SOURCE DOCUMENT:
══════════════════════════════
Pumping moisture back in via humidifiers, resisting the temptation of scorching hot showers when it’s freezing out, and diligently slathering ourselves in oils and lotions for months on end is great and all, but sometimes you just need a hand.

strobe party

Whether you call it a highlight, luminizer, illuminator or strobe, these products (and their co-captains) provide an easy, agender boost to good-looking skin that we can all get behind.


Bottom line: “Strobing” isn’t new. It’s highlighting, and if you’re a full-on contour queen, you already know what’s up. The prevalence of intensive contouring has been pretty overwhelming and like any trend, its popularity has begun to wane. Contouring takes an almost mechanical, paint-by-numbers approach to playing with light and shadow on the face, so what’s left if you take out the shadow and darkness?

Exactly. Look, I’m not here to tell you that contouring is “over.” Contouring has its purpose, it’s certainly had a moment and will inevitably be back as does everything else in our tiresomely cyclical consumerist culture, and bronzer will certainly remain welcome on my vanity. Nor am I saying that strobing is a must (though I do find it to be a refreshing shift). I’m sure there are some who won’t find it to their liking or feel it doesn’t suit them and DO YOU, I say. Always.

I’m here to show you how and why you might use highlight, provide a few product recs, give you some tips and tricks for mastering it, and deliver on that promise for Advanced Highlighting: Mixology for Your Makeup. So, what the heck is strobing or highlighting or luminizing or whatever the heck it’s called?
══════════════════════════════
MATERIAL:
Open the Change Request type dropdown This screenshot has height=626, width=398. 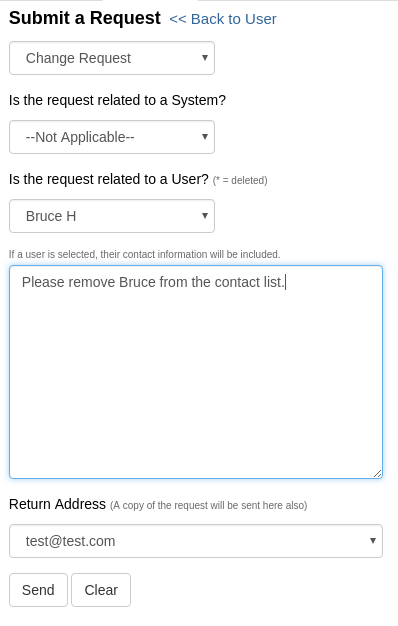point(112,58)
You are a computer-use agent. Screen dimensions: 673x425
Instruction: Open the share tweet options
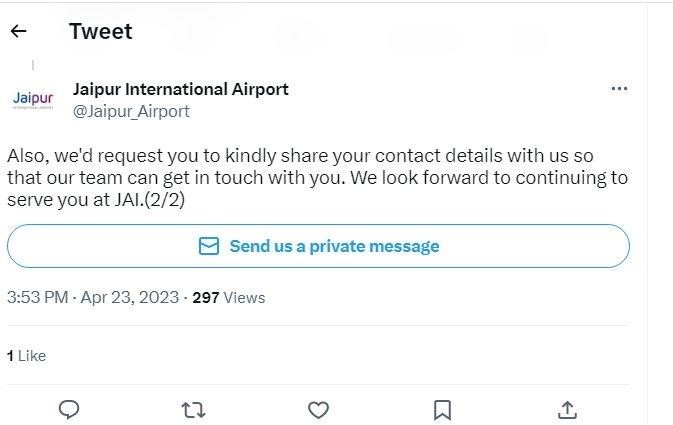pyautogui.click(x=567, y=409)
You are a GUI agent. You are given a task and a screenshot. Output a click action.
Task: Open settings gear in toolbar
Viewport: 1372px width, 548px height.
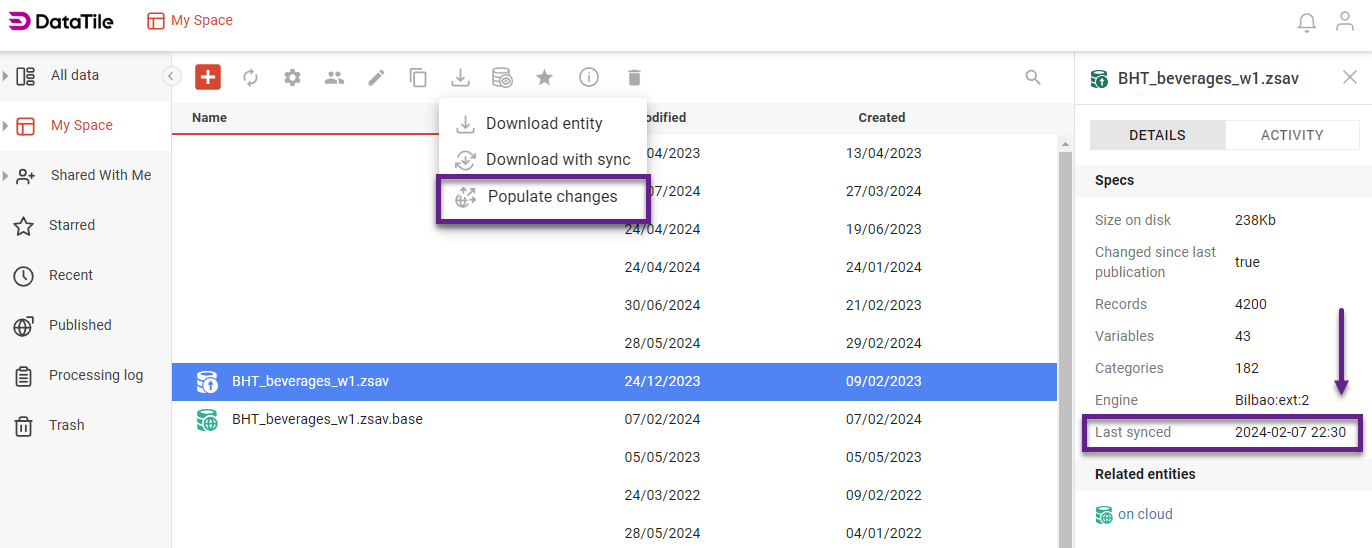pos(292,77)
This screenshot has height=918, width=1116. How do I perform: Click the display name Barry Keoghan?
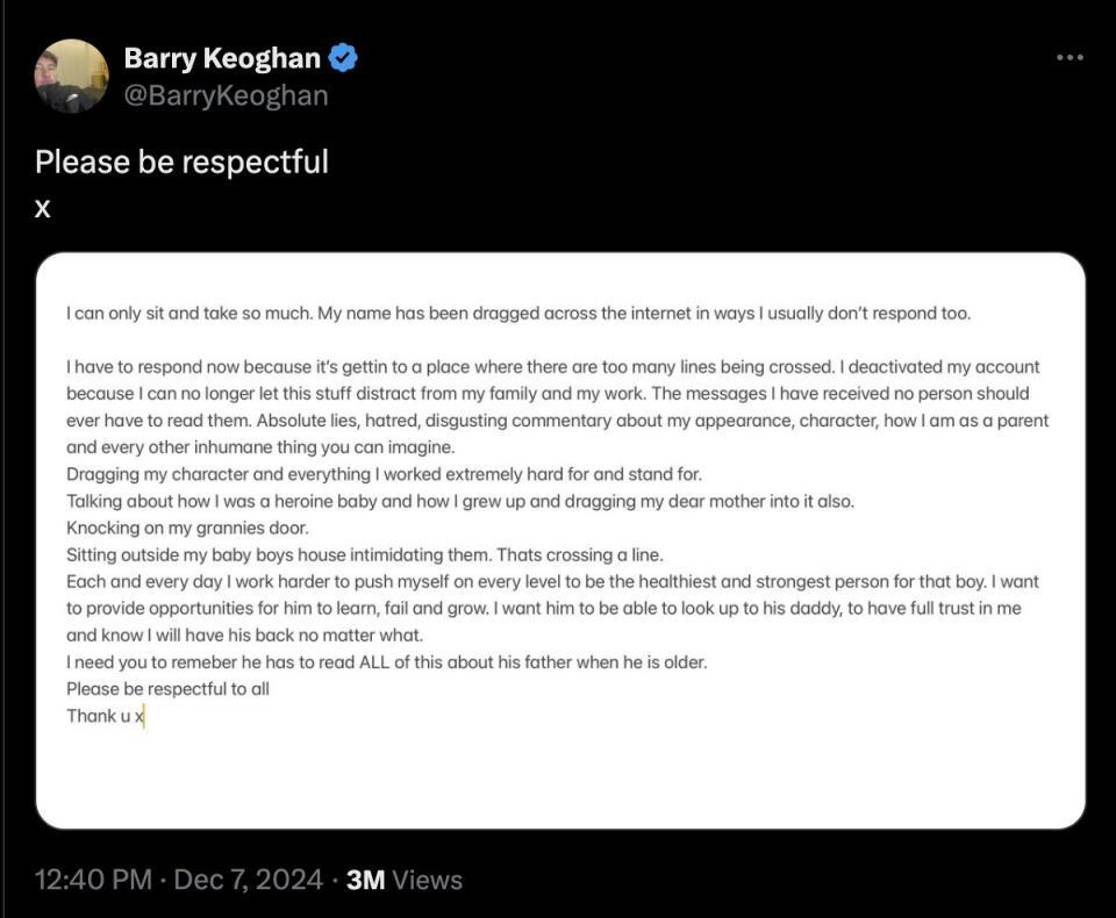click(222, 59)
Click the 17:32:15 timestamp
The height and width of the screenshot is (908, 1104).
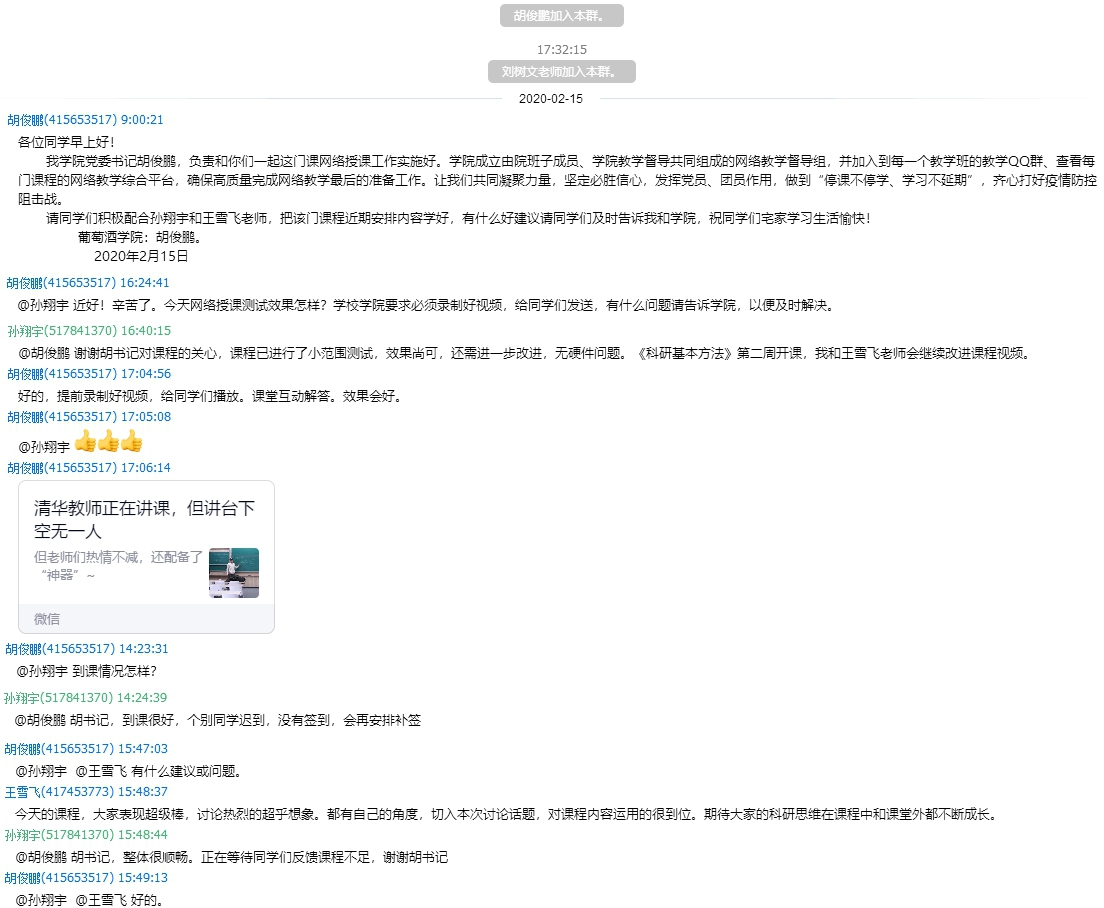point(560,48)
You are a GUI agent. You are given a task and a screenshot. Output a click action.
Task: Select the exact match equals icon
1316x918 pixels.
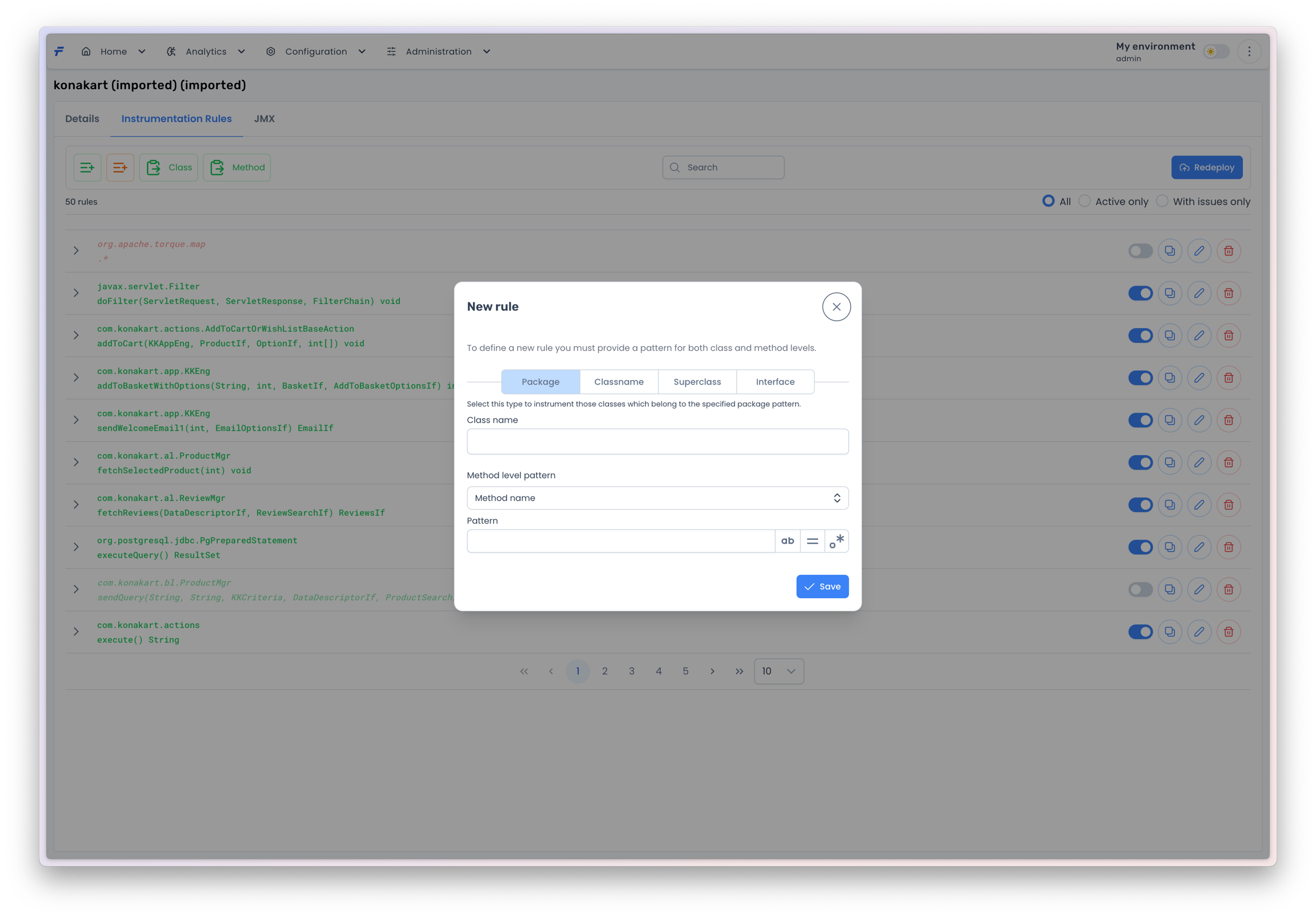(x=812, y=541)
══════════════════════════════
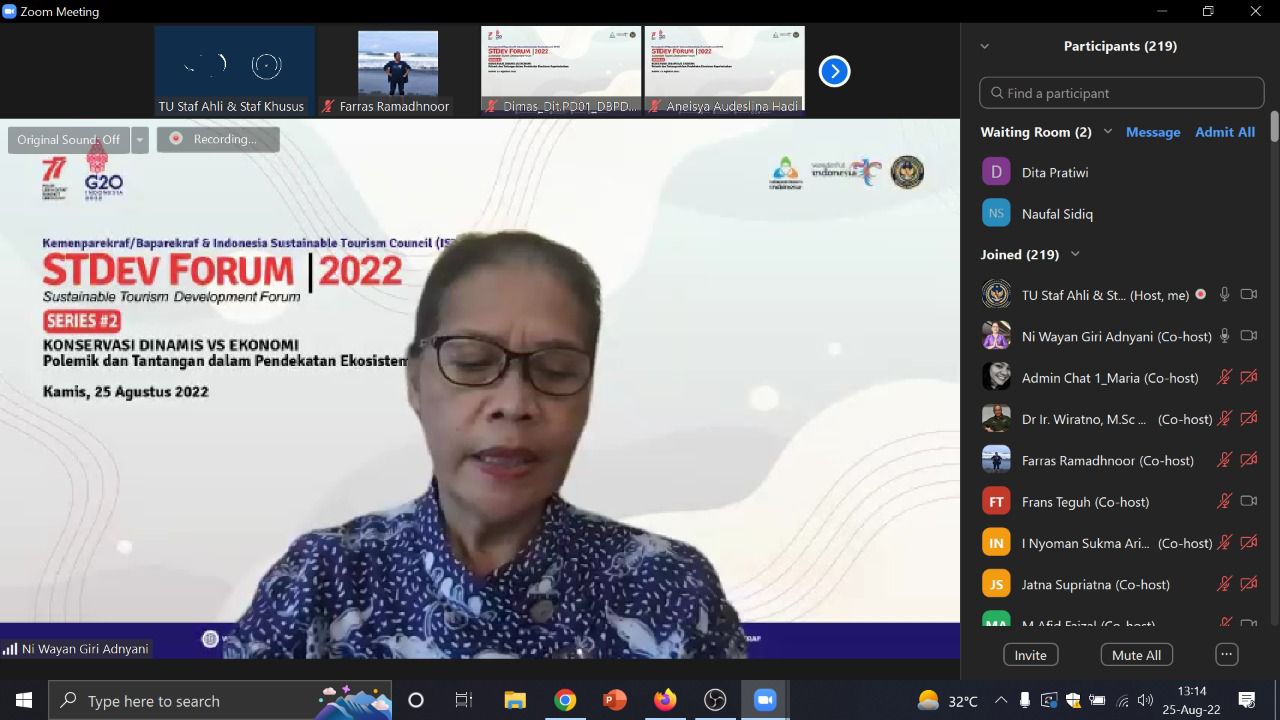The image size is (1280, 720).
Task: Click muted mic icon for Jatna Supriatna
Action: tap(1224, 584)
══════════════════════════════
PROBLEMS TO WORK ON:
A - Condense the paragraph of the highlighting article that begins "Exactly. Look, I'm not here" into a shorter version that keeps its main points.
B - Reproduce the part of the highlighting article that opens with the words containing "Pumping moisture back" and closes with "all get behind.".

ANSWERS TO THE EXERCISES:
A - The writer doesn't claim contouring is "over." It has its purpose, has had its moment, and will return as trends do, and bronzer will stay on the writer's vanity. Strobing isn't presented as a must either, though the writer finds it a refreshing shift. Anyone who dislikes it or feels it doesn't suit them should do what works for them.

B -
Pumping moisture back in via humidifiers, resisting the temptation of scorching hot showers when it’s freezing out, and diligently slathering ourselves in oils and lotions for months on end is great and all, but sometimes you just need a hand.

strobe party

Whether you call it a highlight, luminizer, illuminator or strobe, these products (and their co-captains) provide an easy, agender boost to good-looking skin that we can all get behind.